How to deal with high uncertainty and change
“Taleb recommends that we avoid optimization and allow for redundancy.”
“Optimization in a changing system is a setup for failure. If you are an animal that evolved in a cold climate, you might die if the climate becomes too warm.”
Note: this is the issue in machine learning and computer science called overfitting. A good discussion on this topic exists in Ch 7 of Algorithms to Live By
“Taleb’s message is that if you are dealing with events in the fourth quadrant, you should seek payoffs that are equivalent to buying options, even though they have a small but steady cost and you don’t know if or when you will get a big payoff.”
“In other words, know what you don’t know. The second step is to take steps to make sure that whatever exposure you do have in the fourth quadrant is the result of buying, or acquiring, options and not the result of selling options.”
“The key is to sidestep activities that have small gains and large losses and to gain exposure to payoffs that have small costs but large gains.”
Understanding the limits of models is as important as using them well
“Understanding the limitations of models is as important as applying them properly.”
Reversion to the mean
“The more general principle is that whenever there is an imperfect correlation between two scores, in this case from one test to the next, you will have reversion to the mean.”
Understanding reversion to the mean
“But just because you observe reversion to the mean, that doesn’t suggest that outcomes are converging toward the average.
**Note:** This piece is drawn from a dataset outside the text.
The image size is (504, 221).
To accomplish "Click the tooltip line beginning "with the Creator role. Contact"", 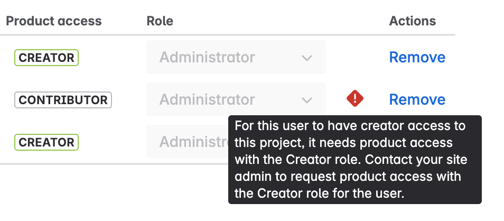I will (x=351, y=160).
You must be careful to distinguish between a change of the system and change within the system.”
“The coefficient of correlation between two variables determines the rate of reversion to the mean and provides valuable guidance for forecasting.”
“A high correlation suggests weak reversion to the mean. A low correlation suggests strong reversion to the mean.”
Three types of information for a statistical prediction
The prior information, or base rate
The specific evidence about the individual case
The expected accuracy of the prediction
The trick is determining how to weight the information.
Always consider a null hypothesis
“You should always compare outcomes to what a simple model would generate.”
Measuring skill
“The difference between actual outcomes and outcomes defined only by luck provide a concrete way to quantify the contribution of skill.”
Avoiding hindsight bias
“One way to avoid hindsight bias is to engage in counterfactual thinking, a careful consideration of what could have happened but didn’t. If we accept that x played a role in causing y, then we have to consider how events would have unfolded had x not happened.”
“To maintain an open mind about the future, it is very useful to keep an open mind about the past.”
Improving skill
“We can hone our intuitions if we practice intently in environments that remain stable and linear.”
“Measurement provides the basis for the feedback that allows for the continual improvement of skill.”
Decision journal
“Whenever you make a decision, write down what you decided, how you came to that decision, and what you expect to happen. Then, when the results of that decision are clear, write them down and compare them with what you thought would happen.”
Good processes
“Good processes must be well grounded analytically, psychologically, and organizationally. The analytical part requires finding a discrepancy between value and price that gives you an edge…the psychological requirement means learning about the common biases that plague all of us and developing techniques to mitigate them...the organizational requirement is often the result of a conflict between a principal and the agent acting on the principal’s behalf.”
Importance of measuring carefully
“If we measure the wrong things, we will not achieve our goals.”